Il Saggiatore fu, nel 1623, la risposta di Galileo Galilei alla Libra di Lotario Sarsi, tanto più che il termine "saggiatore" indicava la bilancia di precisione, contrapposta alla comune "libra". Galilei vi confutava la teoria di Brahe e ribadiva la sua teoria, facendo altresì intendere di apprezzare l'atomismo, parlando della natura corpuscolare della luce.

Il Saggiatore venne accolto con grande favore perfino negli ambienti della Curia. Si racconta che quando Grassi vide alla libreria del Sole a Roma la prima edizione de Il Saggiatore, che nel frontespizio portava lo stemma della famiglia del papa Urbano VIII e l'emblema dell'Accademia dei Lincei, nell'ira avesse esclamato di voler controbattere al Saggiatore entro tre mesi, fugando così ogni dubbio sull'identità dell'autore della Libra. Grassi attese qualche anno prima di rispondere pubblicamente al Saggiatore nel 1626 con la Ratio ponderum librae et simbellae, ma nell'immediato depositò una denuncia anonima al tribunale dell'Inquisizione contro Galilei per le tesi atomistiche contenute ne Il Saggiatore.

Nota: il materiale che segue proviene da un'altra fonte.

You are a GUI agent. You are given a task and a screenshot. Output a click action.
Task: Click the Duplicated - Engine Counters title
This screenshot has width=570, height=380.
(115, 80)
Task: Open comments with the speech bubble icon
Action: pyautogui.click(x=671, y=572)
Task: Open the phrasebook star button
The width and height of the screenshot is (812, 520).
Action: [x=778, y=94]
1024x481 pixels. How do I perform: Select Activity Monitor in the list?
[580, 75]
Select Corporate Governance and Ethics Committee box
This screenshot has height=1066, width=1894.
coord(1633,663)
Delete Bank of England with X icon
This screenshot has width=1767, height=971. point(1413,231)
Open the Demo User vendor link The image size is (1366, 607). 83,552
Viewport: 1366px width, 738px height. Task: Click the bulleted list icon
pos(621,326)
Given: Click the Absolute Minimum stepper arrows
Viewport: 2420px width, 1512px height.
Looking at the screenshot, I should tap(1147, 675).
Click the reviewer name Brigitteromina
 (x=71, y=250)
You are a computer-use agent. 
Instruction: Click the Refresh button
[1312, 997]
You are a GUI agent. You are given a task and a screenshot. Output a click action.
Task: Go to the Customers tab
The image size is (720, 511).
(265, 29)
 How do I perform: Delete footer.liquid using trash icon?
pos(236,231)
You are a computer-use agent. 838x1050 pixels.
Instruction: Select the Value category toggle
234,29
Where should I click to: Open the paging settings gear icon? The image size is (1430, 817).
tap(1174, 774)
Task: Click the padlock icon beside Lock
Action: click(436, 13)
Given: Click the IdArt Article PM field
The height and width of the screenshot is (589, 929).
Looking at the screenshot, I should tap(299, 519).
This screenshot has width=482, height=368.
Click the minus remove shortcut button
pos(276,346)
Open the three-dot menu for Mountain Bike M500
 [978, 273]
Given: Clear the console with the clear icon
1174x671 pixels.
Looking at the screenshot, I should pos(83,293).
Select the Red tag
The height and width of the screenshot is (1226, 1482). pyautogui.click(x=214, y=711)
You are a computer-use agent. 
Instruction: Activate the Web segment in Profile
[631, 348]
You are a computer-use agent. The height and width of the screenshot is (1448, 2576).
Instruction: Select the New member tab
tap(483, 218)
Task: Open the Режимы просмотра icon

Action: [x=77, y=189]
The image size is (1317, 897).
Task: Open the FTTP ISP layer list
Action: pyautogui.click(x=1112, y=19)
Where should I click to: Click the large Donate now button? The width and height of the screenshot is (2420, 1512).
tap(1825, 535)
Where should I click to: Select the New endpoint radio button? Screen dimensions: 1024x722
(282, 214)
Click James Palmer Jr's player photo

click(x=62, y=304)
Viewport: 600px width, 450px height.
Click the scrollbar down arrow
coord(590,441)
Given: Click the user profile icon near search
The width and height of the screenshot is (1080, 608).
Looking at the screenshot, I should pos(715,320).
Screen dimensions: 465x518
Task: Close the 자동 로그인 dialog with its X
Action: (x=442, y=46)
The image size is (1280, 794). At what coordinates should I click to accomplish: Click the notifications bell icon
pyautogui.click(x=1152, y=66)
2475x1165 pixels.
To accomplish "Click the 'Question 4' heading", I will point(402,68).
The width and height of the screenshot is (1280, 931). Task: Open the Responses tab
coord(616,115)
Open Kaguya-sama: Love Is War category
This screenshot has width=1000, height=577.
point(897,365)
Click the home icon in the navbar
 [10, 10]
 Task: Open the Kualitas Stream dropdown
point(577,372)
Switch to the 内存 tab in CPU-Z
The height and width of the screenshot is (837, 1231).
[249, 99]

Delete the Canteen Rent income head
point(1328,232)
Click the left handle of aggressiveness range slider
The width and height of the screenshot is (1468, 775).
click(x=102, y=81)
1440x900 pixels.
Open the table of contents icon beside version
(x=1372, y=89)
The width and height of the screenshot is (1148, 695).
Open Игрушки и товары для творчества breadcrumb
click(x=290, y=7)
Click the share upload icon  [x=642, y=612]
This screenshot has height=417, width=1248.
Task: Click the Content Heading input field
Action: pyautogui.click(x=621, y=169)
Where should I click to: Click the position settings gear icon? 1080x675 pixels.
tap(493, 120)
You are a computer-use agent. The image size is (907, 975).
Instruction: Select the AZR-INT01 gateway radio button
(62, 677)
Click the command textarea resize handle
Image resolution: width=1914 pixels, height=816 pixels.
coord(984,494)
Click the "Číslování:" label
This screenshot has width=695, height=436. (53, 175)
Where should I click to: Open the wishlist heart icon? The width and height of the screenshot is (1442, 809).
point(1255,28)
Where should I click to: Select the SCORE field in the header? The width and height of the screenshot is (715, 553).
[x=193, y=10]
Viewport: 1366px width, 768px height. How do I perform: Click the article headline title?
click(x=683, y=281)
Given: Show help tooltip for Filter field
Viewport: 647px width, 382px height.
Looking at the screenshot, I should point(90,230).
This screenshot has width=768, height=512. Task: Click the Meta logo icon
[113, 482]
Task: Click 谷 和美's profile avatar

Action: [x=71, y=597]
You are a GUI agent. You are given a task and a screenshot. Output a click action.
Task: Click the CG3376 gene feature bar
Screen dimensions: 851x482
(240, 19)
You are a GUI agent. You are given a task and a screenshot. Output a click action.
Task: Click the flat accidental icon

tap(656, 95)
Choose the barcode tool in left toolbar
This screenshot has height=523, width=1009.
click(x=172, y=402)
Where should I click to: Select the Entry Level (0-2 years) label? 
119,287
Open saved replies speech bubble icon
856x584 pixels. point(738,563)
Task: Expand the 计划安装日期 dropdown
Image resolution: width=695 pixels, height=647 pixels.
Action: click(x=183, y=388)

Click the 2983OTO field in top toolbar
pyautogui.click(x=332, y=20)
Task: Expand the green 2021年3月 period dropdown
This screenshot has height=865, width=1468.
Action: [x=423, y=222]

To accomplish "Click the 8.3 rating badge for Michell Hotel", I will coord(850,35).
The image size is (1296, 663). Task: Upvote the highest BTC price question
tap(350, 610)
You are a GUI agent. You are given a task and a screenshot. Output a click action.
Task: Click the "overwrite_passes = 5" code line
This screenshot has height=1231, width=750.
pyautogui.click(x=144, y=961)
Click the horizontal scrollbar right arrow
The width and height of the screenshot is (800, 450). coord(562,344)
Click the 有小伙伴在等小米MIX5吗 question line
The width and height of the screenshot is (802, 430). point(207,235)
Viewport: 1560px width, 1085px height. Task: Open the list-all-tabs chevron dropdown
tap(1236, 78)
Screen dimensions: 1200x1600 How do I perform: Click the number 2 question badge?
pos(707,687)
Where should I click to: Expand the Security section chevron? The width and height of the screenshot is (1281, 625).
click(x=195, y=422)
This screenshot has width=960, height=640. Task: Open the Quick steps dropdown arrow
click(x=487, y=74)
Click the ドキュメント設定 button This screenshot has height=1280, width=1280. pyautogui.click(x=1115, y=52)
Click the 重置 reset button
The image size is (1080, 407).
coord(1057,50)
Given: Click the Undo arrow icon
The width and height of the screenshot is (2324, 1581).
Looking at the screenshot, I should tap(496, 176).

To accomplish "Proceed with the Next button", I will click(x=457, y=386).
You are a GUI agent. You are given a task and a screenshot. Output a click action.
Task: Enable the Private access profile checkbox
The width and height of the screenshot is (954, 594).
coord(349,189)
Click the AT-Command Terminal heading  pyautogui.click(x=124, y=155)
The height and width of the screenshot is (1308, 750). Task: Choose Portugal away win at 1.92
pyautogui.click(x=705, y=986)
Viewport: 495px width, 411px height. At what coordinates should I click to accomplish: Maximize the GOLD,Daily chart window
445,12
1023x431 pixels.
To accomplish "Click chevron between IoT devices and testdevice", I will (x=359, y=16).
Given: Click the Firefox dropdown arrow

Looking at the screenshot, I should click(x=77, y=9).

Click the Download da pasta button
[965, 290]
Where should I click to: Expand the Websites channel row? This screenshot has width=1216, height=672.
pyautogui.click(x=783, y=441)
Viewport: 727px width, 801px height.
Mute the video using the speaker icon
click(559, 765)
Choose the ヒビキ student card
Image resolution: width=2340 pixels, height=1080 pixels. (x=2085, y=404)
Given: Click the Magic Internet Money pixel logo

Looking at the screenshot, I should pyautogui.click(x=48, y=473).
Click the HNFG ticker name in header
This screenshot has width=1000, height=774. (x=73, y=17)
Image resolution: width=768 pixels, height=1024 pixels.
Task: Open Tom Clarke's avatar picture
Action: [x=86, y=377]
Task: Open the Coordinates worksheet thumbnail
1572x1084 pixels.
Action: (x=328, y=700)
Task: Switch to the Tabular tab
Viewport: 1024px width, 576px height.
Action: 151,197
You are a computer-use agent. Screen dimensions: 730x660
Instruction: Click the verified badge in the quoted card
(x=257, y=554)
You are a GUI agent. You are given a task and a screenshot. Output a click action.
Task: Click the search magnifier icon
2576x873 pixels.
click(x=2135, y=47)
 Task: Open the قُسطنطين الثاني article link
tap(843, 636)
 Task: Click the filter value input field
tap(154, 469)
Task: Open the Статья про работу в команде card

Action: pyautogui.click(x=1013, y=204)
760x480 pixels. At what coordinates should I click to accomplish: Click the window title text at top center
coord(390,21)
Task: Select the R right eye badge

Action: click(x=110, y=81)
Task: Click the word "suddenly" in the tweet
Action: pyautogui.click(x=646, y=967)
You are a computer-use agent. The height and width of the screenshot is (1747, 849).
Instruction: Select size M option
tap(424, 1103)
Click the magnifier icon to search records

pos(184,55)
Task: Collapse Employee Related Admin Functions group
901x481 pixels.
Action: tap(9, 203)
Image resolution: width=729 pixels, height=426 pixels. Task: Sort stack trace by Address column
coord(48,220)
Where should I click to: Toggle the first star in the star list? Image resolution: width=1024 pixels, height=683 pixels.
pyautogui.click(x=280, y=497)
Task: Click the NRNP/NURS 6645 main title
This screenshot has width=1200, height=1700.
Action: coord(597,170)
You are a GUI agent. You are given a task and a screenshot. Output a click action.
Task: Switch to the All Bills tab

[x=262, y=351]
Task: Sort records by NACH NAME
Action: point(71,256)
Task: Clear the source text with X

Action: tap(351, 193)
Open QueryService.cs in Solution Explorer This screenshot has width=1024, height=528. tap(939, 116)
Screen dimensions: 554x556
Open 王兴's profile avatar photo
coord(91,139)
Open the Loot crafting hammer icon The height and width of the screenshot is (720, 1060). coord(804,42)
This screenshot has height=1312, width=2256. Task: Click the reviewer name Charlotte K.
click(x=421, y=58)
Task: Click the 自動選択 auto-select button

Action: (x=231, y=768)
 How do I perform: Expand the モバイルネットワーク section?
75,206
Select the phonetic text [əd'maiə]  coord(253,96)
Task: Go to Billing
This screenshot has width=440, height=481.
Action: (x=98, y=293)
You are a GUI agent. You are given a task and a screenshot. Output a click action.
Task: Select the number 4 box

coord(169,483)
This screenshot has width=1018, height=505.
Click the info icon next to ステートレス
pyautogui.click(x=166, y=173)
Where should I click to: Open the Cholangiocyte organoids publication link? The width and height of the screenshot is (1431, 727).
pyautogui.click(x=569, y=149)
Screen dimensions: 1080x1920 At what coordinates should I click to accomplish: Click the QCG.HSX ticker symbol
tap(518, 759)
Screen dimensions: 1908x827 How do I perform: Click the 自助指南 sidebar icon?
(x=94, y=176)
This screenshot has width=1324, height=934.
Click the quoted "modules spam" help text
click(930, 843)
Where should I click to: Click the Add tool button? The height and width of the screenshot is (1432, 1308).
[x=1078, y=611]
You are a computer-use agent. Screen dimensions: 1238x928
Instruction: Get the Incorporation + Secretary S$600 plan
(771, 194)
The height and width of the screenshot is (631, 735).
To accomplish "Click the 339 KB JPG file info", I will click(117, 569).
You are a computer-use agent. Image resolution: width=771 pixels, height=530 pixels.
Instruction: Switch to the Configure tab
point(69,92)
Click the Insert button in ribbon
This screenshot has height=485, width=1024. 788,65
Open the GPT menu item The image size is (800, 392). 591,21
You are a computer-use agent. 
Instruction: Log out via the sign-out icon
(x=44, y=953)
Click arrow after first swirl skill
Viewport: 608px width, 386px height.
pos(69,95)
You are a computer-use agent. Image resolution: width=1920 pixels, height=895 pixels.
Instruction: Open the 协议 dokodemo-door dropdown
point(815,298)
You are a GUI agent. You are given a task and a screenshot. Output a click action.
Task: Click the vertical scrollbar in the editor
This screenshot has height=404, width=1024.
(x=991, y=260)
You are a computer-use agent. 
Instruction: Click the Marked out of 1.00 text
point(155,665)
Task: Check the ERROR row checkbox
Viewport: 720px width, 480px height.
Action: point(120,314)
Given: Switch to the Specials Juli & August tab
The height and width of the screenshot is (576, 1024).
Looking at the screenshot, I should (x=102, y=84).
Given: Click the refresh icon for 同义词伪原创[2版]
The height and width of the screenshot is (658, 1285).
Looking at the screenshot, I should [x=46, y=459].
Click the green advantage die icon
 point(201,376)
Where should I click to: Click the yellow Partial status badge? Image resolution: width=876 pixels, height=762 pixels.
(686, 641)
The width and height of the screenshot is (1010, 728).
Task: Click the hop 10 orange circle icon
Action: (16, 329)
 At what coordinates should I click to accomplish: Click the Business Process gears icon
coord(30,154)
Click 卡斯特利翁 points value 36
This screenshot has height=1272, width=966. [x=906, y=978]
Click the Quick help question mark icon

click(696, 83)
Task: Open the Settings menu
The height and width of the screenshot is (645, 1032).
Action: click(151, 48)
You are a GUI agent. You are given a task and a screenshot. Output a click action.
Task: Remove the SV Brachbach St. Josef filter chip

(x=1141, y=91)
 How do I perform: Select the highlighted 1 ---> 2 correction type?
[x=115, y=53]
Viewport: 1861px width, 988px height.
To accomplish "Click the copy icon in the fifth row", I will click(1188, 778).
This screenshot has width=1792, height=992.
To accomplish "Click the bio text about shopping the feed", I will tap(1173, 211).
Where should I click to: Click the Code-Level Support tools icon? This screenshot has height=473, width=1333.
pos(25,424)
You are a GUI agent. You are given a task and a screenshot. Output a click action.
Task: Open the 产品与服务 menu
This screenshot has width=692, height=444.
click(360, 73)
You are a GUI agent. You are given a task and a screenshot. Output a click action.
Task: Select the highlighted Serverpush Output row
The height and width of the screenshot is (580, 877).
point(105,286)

L'indagine verrà condotta da ecclesiastici filogalileiani e la denuncia dimenticata. Ma diverrà fondamentale quando, nel 1632, all'uscita del Dialogo, Galileo viene nuovamente accusato di atomismo: questa volta la protezione del papa non potrà impedire il processo, ma riuscirà solo a sviarlo verso l'accusa di copernicanesimo. Risulta quindi chiaro che il ruolo di Grassi nella vita del Galilei non è di secondo piano e che, anzi, gli attriti con il gesuita savonese sono direttamente responsabili delle vicende giudiziarie di Galilei. Anche se ai giorni nostri l'accusa di atomismo può sembrare per l'epoca meno grave di quella di copernicanesimo, non è affatto così: sostenere che le caratteristiche sensitive degli enti fossero legate alla soggettività degli osservatori ( "puri nomi" li definiva Galilei) e non fossero presenti negli enti stessi (come loro "primi e reali accidenti") poteva significare che il permanere del sapore, dell'odore e del colore nel pane e nel vino mutati nel corpo e nel sangue di Cristo non fosse il risultato del miracolo divino della transustanziazione, che è tale proprio perché il pane e il vino, conservando il loro sapore, odore e colore, sono realmente mutati nel corpo e nel sangue di Cristo.

Dopo il processo di Galilei tutti gli intransigenti vengono allontanati da Roma. Anche Grassi quindi tornerà a Savona e poi a Genova per costruire il Collegio Nuovo in via Balbi.

A Orazio Grassi è dedicato il Liceo Scientifico di Savona.